Statistical Assumptions: The Checks Most Researchers Skip
The module overview mentions that statistical tests have assumptions but does not explain them. This post covers: exactly what each major assumption requires, how to test it, what the consequences of violation are, and what to do when an assumption is violated — so you can check assumptions systematically rather than hoping your data happens to meet them.
Why Assumptions Matter
Every parametric statistical test is derived mathematically under specific conditions about the data. When those conditions are met, the test performs as advertised: the p-values are accurate, the confidence intervals are correctly calibrated, and the Type I error rate is what you specified. When conditions are violated, all of this breaks down — sometimes subtly, sometimes severely.

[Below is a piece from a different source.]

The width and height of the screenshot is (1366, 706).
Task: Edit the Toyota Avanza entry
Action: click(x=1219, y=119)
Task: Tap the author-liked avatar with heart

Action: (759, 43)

Assumption violations do not always produce obviously wrong results. A t-test run on moderately non-normal data with a reasonable sample size may produce a p-value very close to the correct one. But a t-test run on severely skewed data with a small sample may produce a p-value that is dramatically incorrect — meaning your conclusion about significance may be wrong, and you will not know unless you checked.

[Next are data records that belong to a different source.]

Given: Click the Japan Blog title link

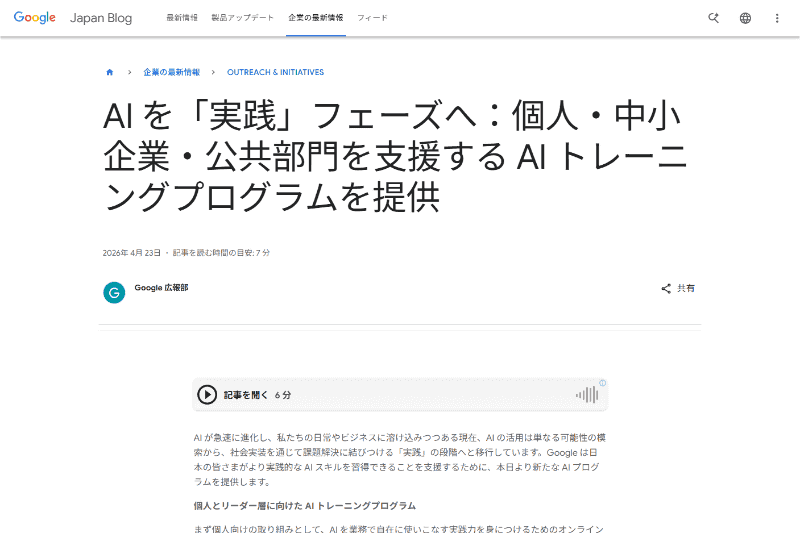Looking at the screenshot, I should pyautogui.click(x=101, y=18).
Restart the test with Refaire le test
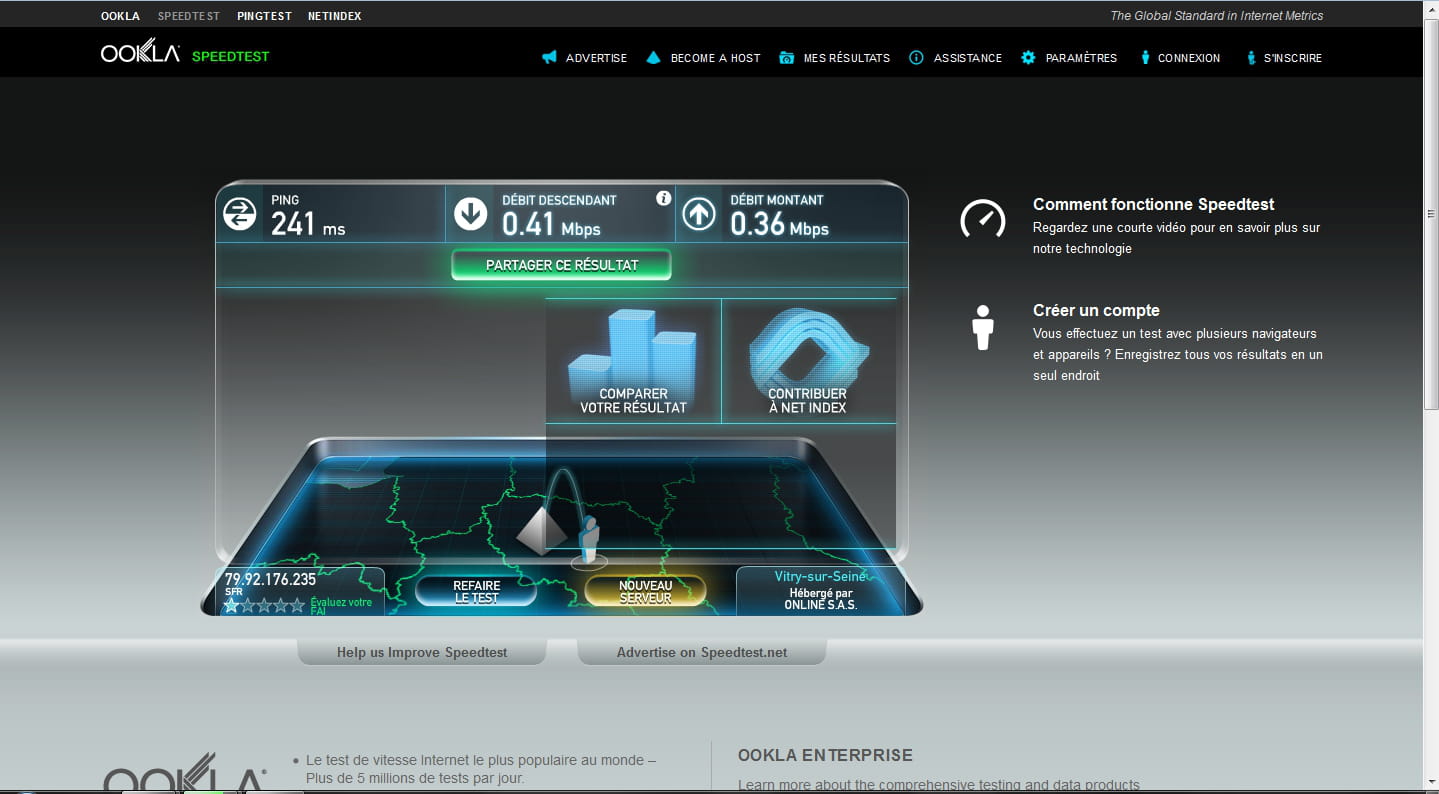Screen dimensions: 1439x794 (476, 591)
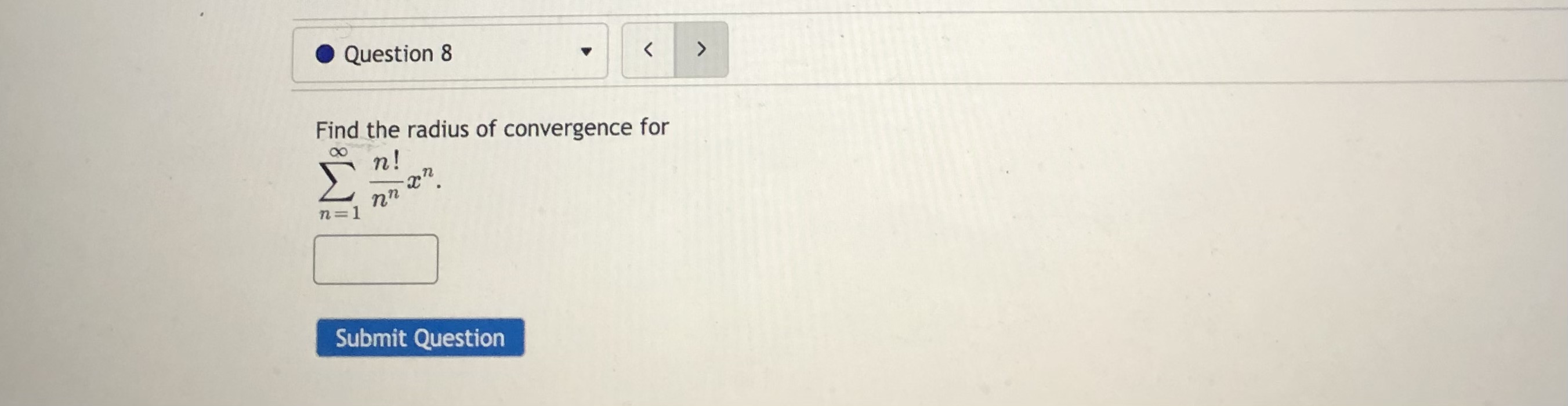Viewport: 1568px width, 406px height.
Task: Open the question list using the black triangle arrow
Action: 585,52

The standard practice is: check assumptions before running inferential tests, report what you found, and report what you did when violations were detected. Reviewers and examiners expect this. A methodology section that says “a t-test was conducted” without any mention of assumption checking signals either that the checks were not done or that the researcher does not know they should be done.
Normality
Normality is the assumption that the data — or in many cases, the residuals from the analysis — are drawn from a normally distributed population. It is required by t-tests, ANOVA, Pearson correlation, and linear regression (for regression, it is the residuals that must be normal, not the raw data).
How to test it
- Visual inspection: Histograms with a normal curve overlay, Q-Q plots (quantile-quantile plots), and box plots. A Q-Q plot shows each data point’s quantile against the quantile expected under normality — points that fall close to the diagonal line indicate normality; systematic deviation indicates departure.
- Shapiro-Wilk test (for N < 50): A formal significance test of normality. A non-significant result (p > .05) indicates the data are not significantly different from normal. The limitation: with large samples, even trivial departures from normality become significant, making the test misleading for large datasets.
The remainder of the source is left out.